While a final decision on whether to end PEPP will depend on continued positive economic data and on the ECB's December projections, growth and inflation are going in the right direction, ECB Governing Council Member Wunsch said in an interview.
"If I can extrapolate, to some extent, the good news we have had, then the logical conclusion would be that the emergency phase of the crisis is over and that we would stop the PEPP," he said, noting that the discussion on the matter has still to take place within the Governing Council.
While ending PEPP will mean a fall in ECB bond purchases, the central bank has a "rich instrumentarium", including its Asset Purchase Programme and cheap loans to banks via its Targeted Longer-Term Refinancing Operations, he noted.
"The normal thing would be to fall back on the instruments we had before PEPP, which is the APP, rate policy, TLTRO and others, and recalibrate these instruments to allow for a smooth transition, and for monetary policy to remain supportive.

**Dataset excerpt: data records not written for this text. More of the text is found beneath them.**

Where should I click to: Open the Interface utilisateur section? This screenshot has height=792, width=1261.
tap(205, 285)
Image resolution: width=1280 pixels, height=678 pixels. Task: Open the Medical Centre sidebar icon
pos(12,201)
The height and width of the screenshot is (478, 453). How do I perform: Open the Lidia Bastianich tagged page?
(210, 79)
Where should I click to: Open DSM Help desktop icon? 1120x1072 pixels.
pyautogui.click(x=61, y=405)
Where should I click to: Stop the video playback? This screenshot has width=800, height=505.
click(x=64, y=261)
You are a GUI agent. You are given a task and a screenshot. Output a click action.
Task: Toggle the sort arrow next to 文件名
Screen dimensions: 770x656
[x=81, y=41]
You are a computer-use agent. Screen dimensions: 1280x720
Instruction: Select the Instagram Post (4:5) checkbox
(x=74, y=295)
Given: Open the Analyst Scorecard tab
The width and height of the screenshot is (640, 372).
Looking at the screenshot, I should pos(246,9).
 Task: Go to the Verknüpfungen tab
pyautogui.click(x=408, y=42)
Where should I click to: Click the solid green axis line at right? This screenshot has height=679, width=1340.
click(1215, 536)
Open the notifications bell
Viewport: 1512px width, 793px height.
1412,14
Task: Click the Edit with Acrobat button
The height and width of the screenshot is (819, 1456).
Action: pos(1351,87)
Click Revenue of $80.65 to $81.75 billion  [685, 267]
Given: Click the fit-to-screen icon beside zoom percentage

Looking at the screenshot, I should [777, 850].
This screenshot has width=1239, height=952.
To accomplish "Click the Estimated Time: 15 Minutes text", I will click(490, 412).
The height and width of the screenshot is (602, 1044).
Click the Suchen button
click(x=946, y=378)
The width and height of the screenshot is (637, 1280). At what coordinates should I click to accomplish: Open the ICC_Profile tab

That should be enough," Wunsch said. "In case the APP would be recalibrated, I would be more inclined to inject some calendar-based elements, where we say that possible add-ons remain for at least so long instead of open-ended add-ons."
While monetary policy will remain easy for the time being, the ECB should be clear that this stance will not remain in place indefinitely, he said,
"Monetary policy is going to remain supportive as long we are not at our (inflation) objective," he said. But, he noted: "We have ideal conditions for inflation to converge with our 2% target."
While pointing to the ECB's ability to respond flexibly to crisis, Wunsch said he would not be in favour of more formal coordination between the central bank and fiscal authorities.
MARKET RATE EXPECTATIONS
"We have been able to deal with this crisis without any formal coordination, and it allowed us to be very flexible in what we do. We are independent and entering into discussions on formal coordination, I am not a big fan of that," he said, though he noted that it was inevitable that some degree of conditionality still had to be taken into account when the ECB decided on targeted policy actions, as foreseen under its Outright Monetary Transactions programme.
"You still want some discussion somewhere on the fiscal position of different sovereigns," he said. "There is always this discussion as to whether we stick with the rule or be flexible with the rules."
Markets are currently fully pricing in a 10-basis point rate increase by the ECB by the end of 2022. Wunsch said it was appropriate that investors adjust their expectations when the inflation outlook changes.
"I see it as positive that from time to time that the markets pay attention because, otherwise you trade on habits and then suddenly you have a big shock and markets are taken by surprise, which can more easily turn into a financial crisis." he said.